ACTIONS TO TAKE >>
1. In the article on reviving the passenger pigeon, which museum sent Novak a passenger pigeon tissue sample?
2. From the article on reviving the passenger pigeon, repeat word for word the part that opens with the words containing "According to Servick, Novak's" and closes with "among many others.".

SELECTED PASSAGE >>
Efforts to bring the extinct passenger pigeon back from the dead are heating up, Wired's Kelly Servick says today in a story following Ben Novak, a 26-year-old genetics student who she writes has "put his graduate studies on hold to pursue a goal he'd once described in a junior high school fair presentation: de-extinction."
According to Servick, Novak's pigeon-philia has been recognized with an appointment as coordinator for this first subject case in a larger project to raise the dead of many extinct species from Revive and Restore, led by Ryan Phelan, who founded the DTC genetic company DNA Direct in 2005.
The company has convened a team of scientists to work through the challenge of rebuilding a passenger pigeon from the slime left in museum specimens and the architecture of close pigeon relatives, and is hosting a TEDx talk today to discuss the project, featuring field heavyweight George Church among many others.
According to Wired, Novak's plan hinges on sequencing available fragments of the genome of the passenger pigeon and comparing them to the genome of its cousin, the band-tailed pigeon.
"The short, mangled DNA fragments from the museums' passenger pigeons don't overlap enough for a computer to reassemble them, but the modern band-tailed pigeon genome could serve as a scaffold. Mapping passenger pigeon fragments onto the band-tailed sequence would suggest their original order," Servick writes.
Novak sent requests to 30 museums before receiving a passenger pigeon tissue sample from Chicago's Field Museum in 2011 and used a borrowed $2,500 to pay for it to be sequenced, according to Servick. Now working with evolutionary biologist Beth Shapiro at the University of California, Santa Cruz, Novak hopes to complete full sequences of the passenger and band-tailed pigeon genomes within a year.
But the project could really get dicey, Servick says. According to Shapiro, "because the last common ancestor of the two species flew about 30 million years ago, their genomes will likely differ at millions of locations." Fitting the pieces together will be grueling, if not impossible
Then Novak will have to break the even more stalwart barrier of actually modifying the genome of the band-tailed pigeon to match that of the carrier pigeon and bringing it to life implanted in another bird's egg.
Assuming all this actually works out, Servick says Novak eventually hopes to set up a "sanctuary of lab-generated pigeon chicks in the bird's original breeding territory."

DATA >>

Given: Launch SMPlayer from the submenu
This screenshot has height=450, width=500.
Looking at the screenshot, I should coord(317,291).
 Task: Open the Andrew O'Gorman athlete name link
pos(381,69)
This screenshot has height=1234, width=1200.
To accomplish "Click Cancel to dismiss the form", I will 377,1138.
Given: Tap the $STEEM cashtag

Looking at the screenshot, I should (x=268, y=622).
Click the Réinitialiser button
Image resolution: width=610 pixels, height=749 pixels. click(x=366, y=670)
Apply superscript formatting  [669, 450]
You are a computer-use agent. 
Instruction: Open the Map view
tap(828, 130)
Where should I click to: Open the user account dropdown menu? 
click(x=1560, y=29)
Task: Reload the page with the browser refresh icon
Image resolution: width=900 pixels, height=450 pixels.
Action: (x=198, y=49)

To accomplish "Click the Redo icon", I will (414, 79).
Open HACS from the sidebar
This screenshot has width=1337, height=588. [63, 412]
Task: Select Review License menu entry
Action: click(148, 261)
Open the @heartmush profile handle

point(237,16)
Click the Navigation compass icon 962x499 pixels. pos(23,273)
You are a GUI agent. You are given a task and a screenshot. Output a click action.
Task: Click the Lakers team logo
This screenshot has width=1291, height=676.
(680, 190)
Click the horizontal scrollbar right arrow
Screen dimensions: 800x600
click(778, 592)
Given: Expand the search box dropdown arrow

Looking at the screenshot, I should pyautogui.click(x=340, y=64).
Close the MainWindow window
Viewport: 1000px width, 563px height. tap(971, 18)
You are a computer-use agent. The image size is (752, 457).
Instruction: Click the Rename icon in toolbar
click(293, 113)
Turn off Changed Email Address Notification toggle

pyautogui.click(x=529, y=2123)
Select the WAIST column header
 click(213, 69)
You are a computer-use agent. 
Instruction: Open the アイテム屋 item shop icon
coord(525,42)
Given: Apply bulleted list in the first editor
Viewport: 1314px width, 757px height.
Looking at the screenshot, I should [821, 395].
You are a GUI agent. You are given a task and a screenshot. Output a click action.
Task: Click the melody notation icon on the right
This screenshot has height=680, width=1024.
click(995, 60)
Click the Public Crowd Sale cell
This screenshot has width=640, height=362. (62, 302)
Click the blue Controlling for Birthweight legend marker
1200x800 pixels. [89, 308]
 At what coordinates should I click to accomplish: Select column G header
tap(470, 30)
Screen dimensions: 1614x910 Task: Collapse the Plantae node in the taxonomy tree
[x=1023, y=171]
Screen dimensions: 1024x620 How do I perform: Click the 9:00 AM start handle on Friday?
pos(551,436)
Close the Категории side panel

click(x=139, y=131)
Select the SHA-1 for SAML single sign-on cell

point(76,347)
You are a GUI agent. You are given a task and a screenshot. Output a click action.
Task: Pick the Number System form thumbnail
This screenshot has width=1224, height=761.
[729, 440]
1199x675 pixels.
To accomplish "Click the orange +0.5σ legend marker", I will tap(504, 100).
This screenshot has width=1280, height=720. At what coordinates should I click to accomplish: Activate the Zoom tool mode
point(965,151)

ANSWERS >>
1. Chicago's Field Museum sent it, in 2011.

2.
According to Servick, Novak's pigeon-philia has been recognized with an appointment as coordinator for this first subject case in a larger project to raise the dead of many extinct species from Revive and Restore, led by Ryan Phelan, who founded the DTC genetic company DNA Direct in 2005.
The company has convened a team of scientists to work through the challenge of rebuilding a passenger pigeon from the slime left in museum specimens and the architecture of close pigeon relatives, and is hosting a TEDx talk today to discuss the project, featuring field heavyweight George Church among many others.